PL que proíbe confirmação de deficiência em análise

De acordo com a proposta, a condição deve ser comprovada por documento oficial no ato de inscrição, não sendo permitida análise posterior pelo órgão, após aprovação

Para portadores de deficiência

JC Concursos - Fernando Cezar Alves - Informe o Erro
Publicado: 06/12/2018 - 12:25 | Atualizado: 06/12/2018 - 12:33

Segue, em análise, na Câmara dos Deputados, o projeto de lei 5573/2016, de autoriza do deputados Marcelo Álvaro Antônio (PR/MG) que dispensa o candidato com deficiência aprovado em concurso público de validar, posteriormente, em comissão interna do órgão, sua deficiência para que possa assumir o cargo conquistado. Para isto, caso a proposta seja aprovada pelos parlamentares, o servidor precisará apenas apresentar documento técnico emitido por especialista na doença declarada, no ato de inscrição.  

A proposta está na Comissão de Trabalho, de Administração e Serviço Público há dois anos, desde novembro de 2016, onde recebeu parecer do relator, deputado André Figueiredo (PDT/CE), pela rejeição da proposta, alegando que tal medida restringe o poder da administração pública de avaliar e confirmar deficiência declarada.

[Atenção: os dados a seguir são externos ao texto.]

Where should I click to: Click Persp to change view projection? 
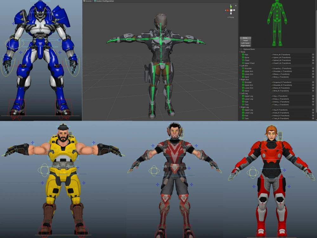[x=231, y=17]
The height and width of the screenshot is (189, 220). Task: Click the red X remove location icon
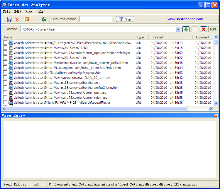204,29
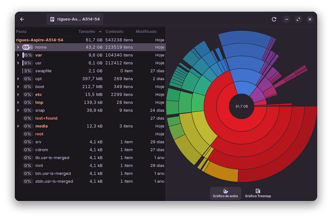Screen dimensions: 332x219
Task: Expand the usr folder
Action: pyautogui.click(x=18, y=63)
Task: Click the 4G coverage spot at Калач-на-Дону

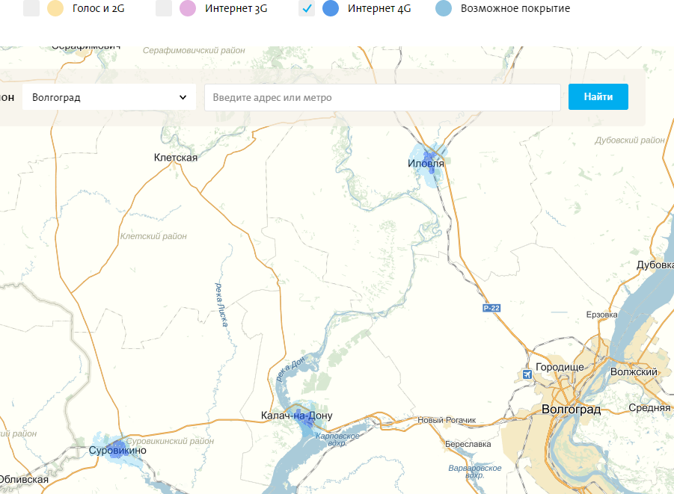Action: coord(306,424)
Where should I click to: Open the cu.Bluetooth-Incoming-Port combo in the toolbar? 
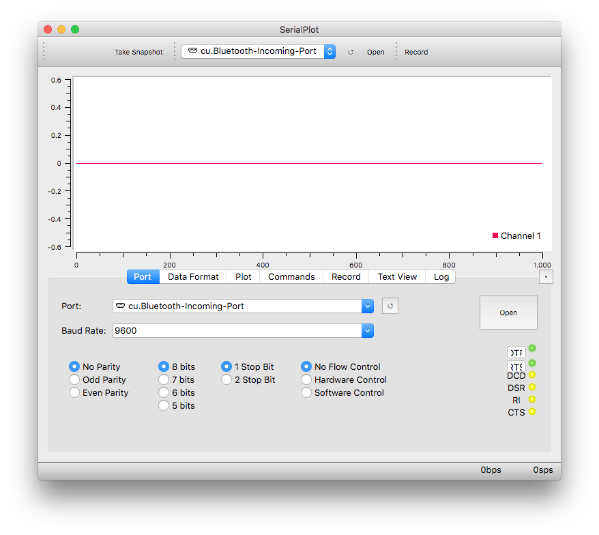[x=256, y=50]
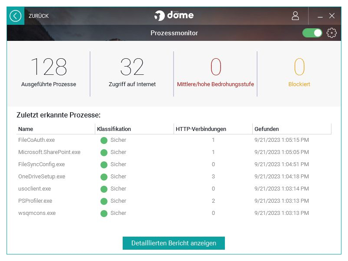
Task: Open the 32 Zugriff auf Internet stat
Action: (132, 72)
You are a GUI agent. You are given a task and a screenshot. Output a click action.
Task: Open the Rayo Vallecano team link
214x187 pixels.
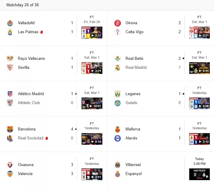tap(31, 59)
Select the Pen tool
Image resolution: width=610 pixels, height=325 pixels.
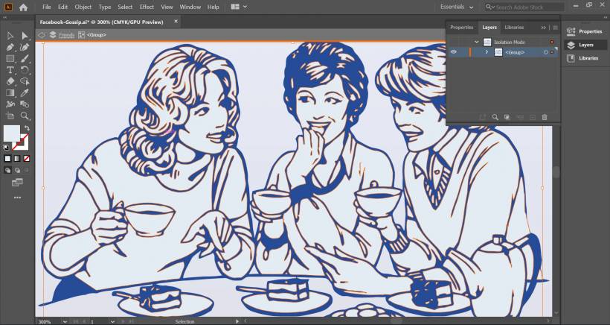[10, 47]
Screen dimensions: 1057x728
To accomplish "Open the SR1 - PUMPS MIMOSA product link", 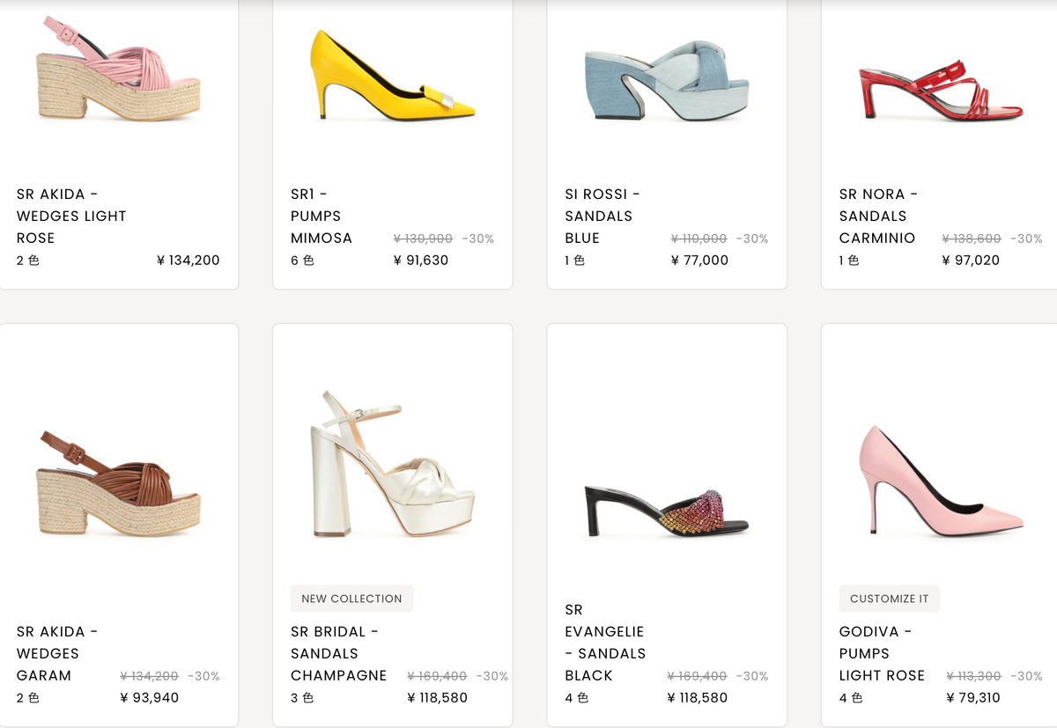I will point(322,216).
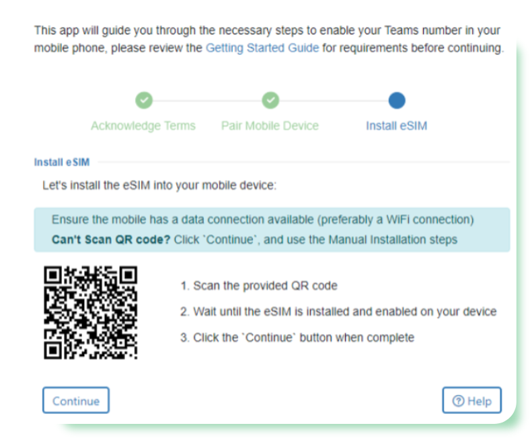Click the bold Can't Scan QR code? text
Screen dimensions: 532x438
click(110, 240)
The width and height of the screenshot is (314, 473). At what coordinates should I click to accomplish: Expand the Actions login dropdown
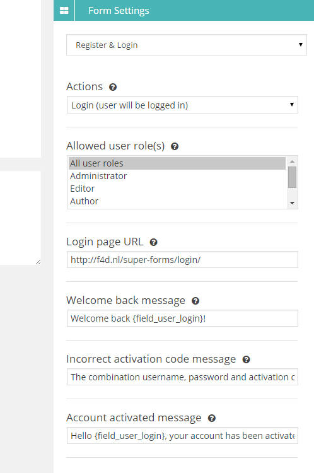(182, 105)
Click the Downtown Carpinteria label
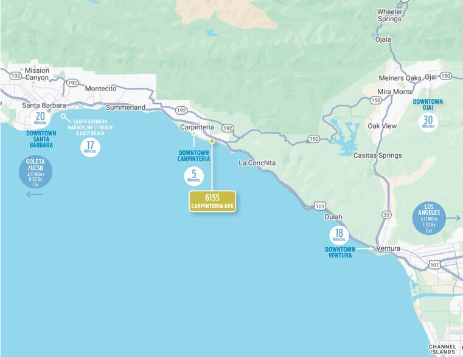The image size is (463, 357). point(193,156)
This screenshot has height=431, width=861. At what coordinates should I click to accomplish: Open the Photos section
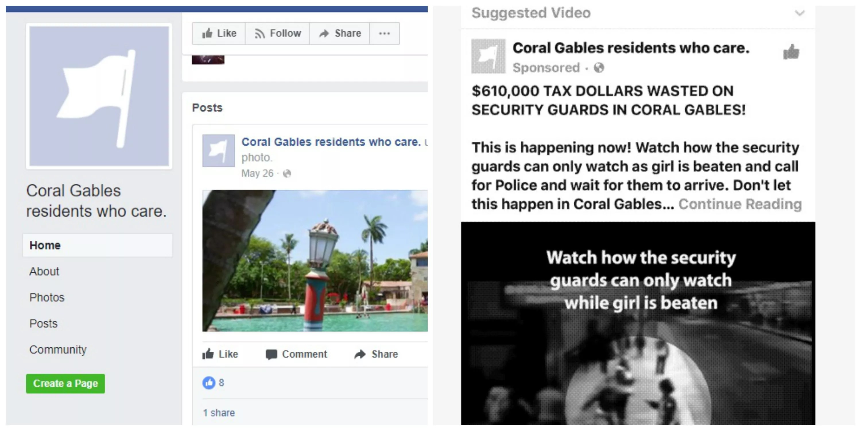(47, 297)
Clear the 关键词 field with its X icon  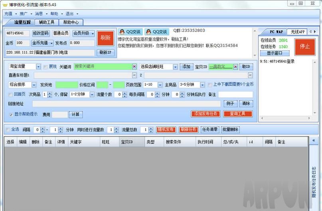pyautogui.click(x=134, y=67)
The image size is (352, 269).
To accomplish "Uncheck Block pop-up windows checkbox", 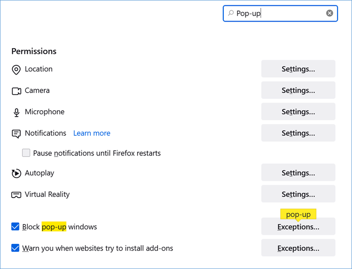I will click(x=15, y=227).
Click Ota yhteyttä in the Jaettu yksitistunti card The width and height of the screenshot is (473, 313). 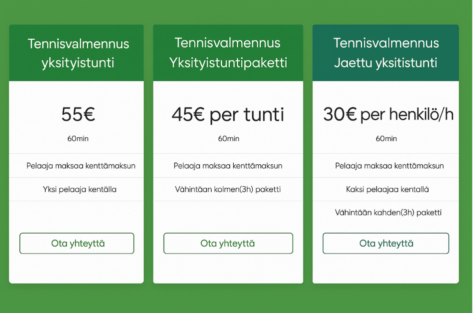coord(386,243)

Agora, cabe aos demais membros da comissão avaliar a proposta que, caso aprovada, ainda deverá passar pelas comissões de Defesa dos Direitos das Pessoas com Deficiência e de Constituição e Justiça e de Cidadania, para finalmente poder ser votada no plenário da casa.

De acordo com o projeto, para efeito de lei, deverão ser consideradas como deficiências as doenças crônicas, as hereditárias, as autoimunes e as degenerativas, em especial, a esclerose múltipla.

O autor do projeto defende que o poder público deve fazer o princípio de inclusão plena da pessoa com deficiência, não admitindo atos preconceituosos. “Não seria uma forma arbitrária submeter o candidato com deficiência a duplo ônus que é o de ser aprovado no concurso e também por uma comissão, considerando que na inscrição já entrega documentos?”, questiona.

A proposta, segundo o parlamentar, protegeria indivíduos com características personalíssimas, inclusive aqueles com diagnóstico de doença degenerativa, crônica, grave ou autoimune.